With no clear medical alternatives available to me, I soon wasted tens of thousands of dollars on alternative treatments, which did nothing but drain my bank account. Soon after that, it became clear that I no longer had the capacity to work in the profession that I loved so much. Recently, I have been teaching High School, where the hours are more conducive to my condition. But, it’s becoming clear that I soon might not be able to endure even that schedule. The cognitive load is also more than I can handle. Yet, my personal pride has prevented me from throwing in the towel and claiming disability. However sick I am, I will contribute to this country that I love.
In a matter of a year I had lost my health, career, creative capacities, physical conditioning, ability to play sports, and any social life I had known. Worse yet, because of the demeaning stigma of a maliciously worded disease name, I have had to hide my condition from the world, in order to not be viewed as some sort of faker. Luckily, the support of my friends and family never waivered, because they have respected my tenacity and toughness from when I was a kid. In fact, they recently reminded me about how I used to brag about my superior health, and predict that when I was 50, I would look like a 20 year old. I had never been sick my entire life.

## Exercise instructions
[1] Repeat word for word the stretch of the chronic illness passage from "With no clear" through "that I love.".
[2] In the chronic illness passage, what did the writer used to predict about how they would look at 50?

## Data section
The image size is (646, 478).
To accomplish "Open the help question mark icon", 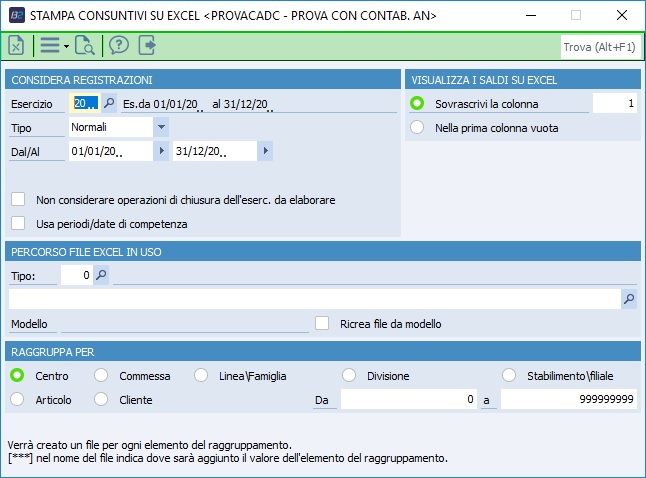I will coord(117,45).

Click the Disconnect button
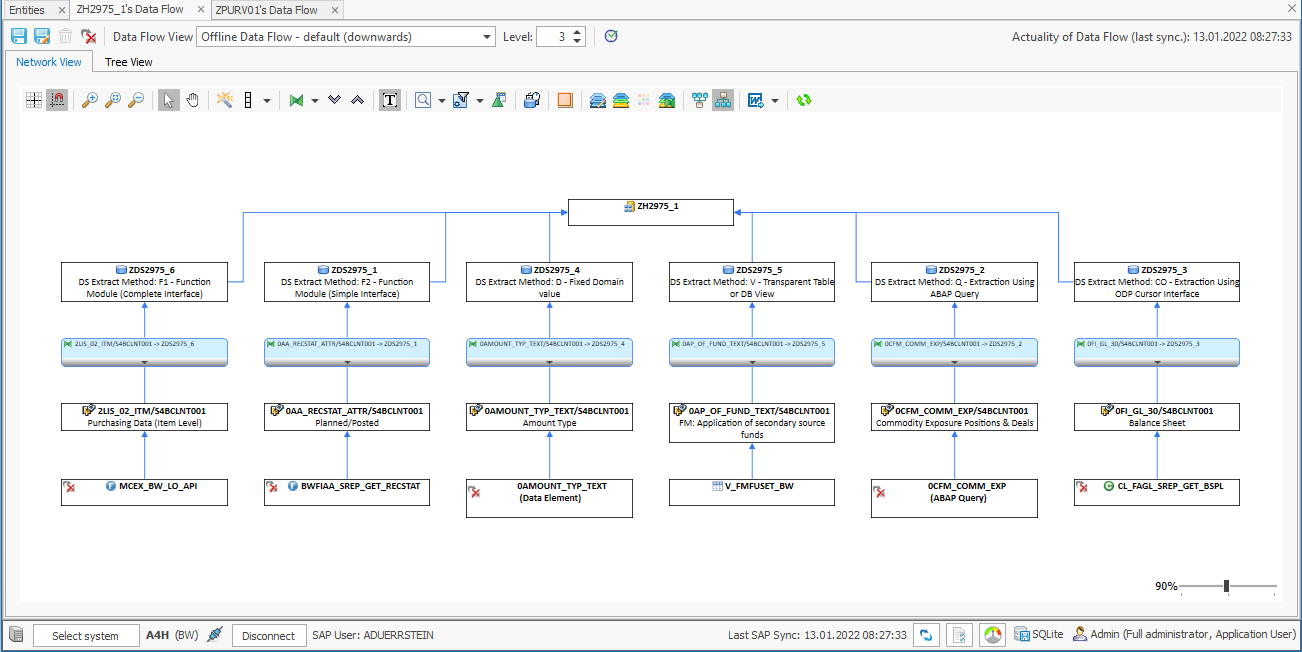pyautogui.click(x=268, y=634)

## Results in order
[1]
With no clear medical alternatives available to me, I soon wasted tens of thousands of dollars on alternative treatments, which did nothing but drain my bank account. Soon after that, it became clear that I no longer had the capacity to work in the profession that I loved so much. Recently, I have been teaching High School, where the hours are more conducive to my condition. But, it’s becoming clear that I soon might not be able to endure even that schedule. The cognitive load is also more than I can handle. Yet, my personal pride has prevented me from throwing in the towel and claiming disability. However sick I am, I will contribute to this country that I love.

[2] That they would look like a 20 year old.